What needs to be done »
Go through the entries below. Copy each line in which "computer" appears.

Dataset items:
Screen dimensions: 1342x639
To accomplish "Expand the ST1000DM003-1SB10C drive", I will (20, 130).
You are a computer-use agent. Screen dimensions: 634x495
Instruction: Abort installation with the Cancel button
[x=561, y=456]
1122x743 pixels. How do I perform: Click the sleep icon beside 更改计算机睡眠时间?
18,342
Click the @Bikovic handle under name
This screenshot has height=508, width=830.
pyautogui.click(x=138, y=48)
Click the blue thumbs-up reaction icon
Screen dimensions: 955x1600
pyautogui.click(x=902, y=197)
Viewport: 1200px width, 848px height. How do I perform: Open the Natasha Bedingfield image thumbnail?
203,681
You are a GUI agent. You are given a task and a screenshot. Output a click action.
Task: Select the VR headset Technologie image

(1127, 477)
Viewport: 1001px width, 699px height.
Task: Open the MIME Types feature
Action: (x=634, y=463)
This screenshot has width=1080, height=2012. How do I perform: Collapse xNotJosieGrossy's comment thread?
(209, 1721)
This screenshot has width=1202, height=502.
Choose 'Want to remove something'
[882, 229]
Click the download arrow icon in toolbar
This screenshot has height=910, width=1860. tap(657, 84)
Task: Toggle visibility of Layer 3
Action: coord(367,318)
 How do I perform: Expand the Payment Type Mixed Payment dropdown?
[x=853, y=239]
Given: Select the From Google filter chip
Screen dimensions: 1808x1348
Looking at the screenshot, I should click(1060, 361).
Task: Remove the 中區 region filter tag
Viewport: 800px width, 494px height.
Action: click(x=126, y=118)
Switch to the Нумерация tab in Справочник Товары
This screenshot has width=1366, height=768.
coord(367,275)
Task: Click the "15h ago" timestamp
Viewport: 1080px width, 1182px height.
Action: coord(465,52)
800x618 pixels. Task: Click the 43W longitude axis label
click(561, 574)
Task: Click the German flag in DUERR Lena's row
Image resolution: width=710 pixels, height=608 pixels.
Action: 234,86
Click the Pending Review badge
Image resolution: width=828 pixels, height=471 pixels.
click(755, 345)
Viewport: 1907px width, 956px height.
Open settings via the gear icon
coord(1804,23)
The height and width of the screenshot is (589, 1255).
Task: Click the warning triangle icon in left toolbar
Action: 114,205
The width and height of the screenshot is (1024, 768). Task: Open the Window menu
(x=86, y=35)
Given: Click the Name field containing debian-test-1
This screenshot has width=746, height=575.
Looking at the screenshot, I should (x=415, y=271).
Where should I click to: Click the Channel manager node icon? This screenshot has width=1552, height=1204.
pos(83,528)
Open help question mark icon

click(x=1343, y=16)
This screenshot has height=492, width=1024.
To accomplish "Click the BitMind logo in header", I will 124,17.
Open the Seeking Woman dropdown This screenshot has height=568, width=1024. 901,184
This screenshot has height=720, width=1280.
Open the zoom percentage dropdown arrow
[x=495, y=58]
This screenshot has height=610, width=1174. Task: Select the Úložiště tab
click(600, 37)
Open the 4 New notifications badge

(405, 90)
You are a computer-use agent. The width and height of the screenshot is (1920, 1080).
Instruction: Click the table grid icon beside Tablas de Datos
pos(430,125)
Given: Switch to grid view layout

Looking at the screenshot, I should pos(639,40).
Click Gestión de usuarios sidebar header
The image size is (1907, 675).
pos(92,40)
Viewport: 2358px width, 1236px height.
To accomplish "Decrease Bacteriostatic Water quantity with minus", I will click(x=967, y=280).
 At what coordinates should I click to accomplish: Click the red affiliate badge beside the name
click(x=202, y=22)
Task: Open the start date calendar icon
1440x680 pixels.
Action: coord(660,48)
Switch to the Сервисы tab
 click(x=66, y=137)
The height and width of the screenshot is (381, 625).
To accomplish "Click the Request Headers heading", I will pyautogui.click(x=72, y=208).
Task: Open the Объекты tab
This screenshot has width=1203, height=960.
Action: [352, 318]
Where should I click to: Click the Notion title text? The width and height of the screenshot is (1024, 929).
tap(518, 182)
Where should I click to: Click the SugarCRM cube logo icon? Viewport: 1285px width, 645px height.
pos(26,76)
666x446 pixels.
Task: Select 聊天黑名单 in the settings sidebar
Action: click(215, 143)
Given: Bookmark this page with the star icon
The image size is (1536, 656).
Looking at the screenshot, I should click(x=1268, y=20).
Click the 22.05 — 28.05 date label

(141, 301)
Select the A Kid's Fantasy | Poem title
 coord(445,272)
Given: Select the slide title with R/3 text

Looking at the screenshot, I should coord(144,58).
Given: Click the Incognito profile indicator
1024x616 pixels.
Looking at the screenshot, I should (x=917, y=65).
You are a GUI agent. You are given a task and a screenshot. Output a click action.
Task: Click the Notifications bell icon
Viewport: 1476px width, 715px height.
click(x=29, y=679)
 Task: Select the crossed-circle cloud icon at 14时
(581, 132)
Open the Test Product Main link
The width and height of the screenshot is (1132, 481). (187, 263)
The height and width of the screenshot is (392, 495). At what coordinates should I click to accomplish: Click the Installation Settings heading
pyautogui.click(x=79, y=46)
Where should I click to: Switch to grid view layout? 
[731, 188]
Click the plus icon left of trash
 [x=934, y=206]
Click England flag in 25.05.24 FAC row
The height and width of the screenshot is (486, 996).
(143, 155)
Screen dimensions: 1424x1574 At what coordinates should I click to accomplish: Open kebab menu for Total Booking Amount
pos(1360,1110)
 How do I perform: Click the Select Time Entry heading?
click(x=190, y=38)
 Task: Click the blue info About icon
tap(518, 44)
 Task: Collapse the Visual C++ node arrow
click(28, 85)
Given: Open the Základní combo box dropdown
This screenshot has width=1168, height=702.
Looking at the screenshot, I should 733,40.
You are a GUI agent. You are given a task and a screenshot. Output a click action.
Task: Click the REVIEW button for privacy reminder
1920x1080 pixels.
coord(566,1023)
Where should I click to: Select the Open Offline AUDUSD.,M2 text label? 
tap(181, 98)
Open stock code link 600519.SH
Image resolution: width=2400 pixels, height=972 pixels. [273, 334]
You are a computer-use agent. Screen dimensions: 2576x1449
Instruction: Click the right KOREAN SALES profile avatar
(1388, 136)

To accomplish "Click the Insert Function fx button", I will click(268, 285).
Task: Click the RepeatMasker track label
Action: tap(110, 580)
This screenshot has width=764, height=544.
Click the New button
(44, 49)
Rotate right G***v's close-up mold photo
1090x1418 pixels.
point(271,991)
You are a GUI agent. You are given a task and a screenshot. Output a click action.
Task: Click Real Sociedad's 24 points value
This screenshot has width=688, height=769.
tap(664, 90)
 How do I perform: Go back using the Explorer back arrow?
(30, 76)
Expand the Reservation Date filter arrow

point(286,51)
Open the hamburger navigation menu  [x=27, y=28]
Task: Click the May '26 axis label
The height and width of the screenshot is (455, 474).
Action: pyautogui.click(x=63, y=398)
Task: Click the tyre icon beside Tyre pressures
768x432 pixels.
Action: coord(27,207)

Solution to this exercise »
You are a computer-use agent. Screen dimensions: 634x495
You are a computer-use agent. The width and height of the screenshot is (1920, 1080).
You are a computer-use agent. Screen dimensions: 2576x1449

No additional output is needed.